Angular bony defects at both mesial and distal parts were observed before treatment, but 8 and 19 months later, bone gain at both sides was detected, and 31 months later, maintenance of the bone level at mesial and distal aspects was approved (case details provided by Dr. Chen-Ying Wang) [9].

9 Considerations During a PDT Therapy

The effective treatment of periodontal problems must include proper oral hygiene instructions, which consist of a combination of daily tooth brushing, interdental cleaning, and, when necessary, use of chemotherapeutic agents [e.g., mouthwash]. Thus, the patient’s compliance with those instructions is fundamental for the success of the treatment of periodontal and peri-implant disease.

Moreover, the application of some photosynthesizers like methylene blue can stain the teeth if the appropriate concentration is not used.
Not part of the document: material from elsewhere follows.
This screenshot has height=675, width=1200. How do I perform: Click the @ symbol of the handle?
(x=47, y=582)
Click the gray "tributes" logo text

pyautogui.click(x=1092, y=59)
It was suggested that MB in concentrations below 100 μg/ml reduces the chance of tooth discoloration [79]. Pourhajibagher et al. in evaluation of antimicrobial photodynamic therapy with indocyanine green and curcumin on human gingival fibroblast cells came to this conclusion that to avoid cytotoxicity, the concentration of the sensitizers and laser irradiation time are essential for aPDT. They also observed that the optimum concentration of ICG as photosensitizer for aPDT should be at least 1,000 μg/ml with 30 or 60s irradiation time by 810 nm diode laser [80].

Summary: Antimicrobial Photodynamic Therapy

In summary, there are still limited data from clinical studies with controversial results in application of PDT as an adjunctive treatment for management of periodontitis and peri-implantitis. In patients with chronic periodontitis, SRP and PDT have shown higher short-term clinical improvements like probing depth or bleeding on probing compared to SRP alone. But in aggressive periodontitis, there is not sufficient evidence to replace systemic antibiotic by PDT. Also, limited evidence exists to consider PDT as an alternative to local antibiotics in peri-implantitis.

Conclusion

Clinicians continue to search for and learn about novel methods to aid in the treatment of periodontal and peri-implant diseases. Various benefits such as pocket depth reduction, gain of clinical attachment, and improved wound healing are reported in the scientific studies. However, the use of the laser for these therapies generates controversial discussion in the literature. Nonetheless, adjunctive or alternative use of dental lasers, both direct minimally invasive surgical or nonsurgical procedures as well as in photochemical activation, are becoming part of the practitioner’s armamentarium.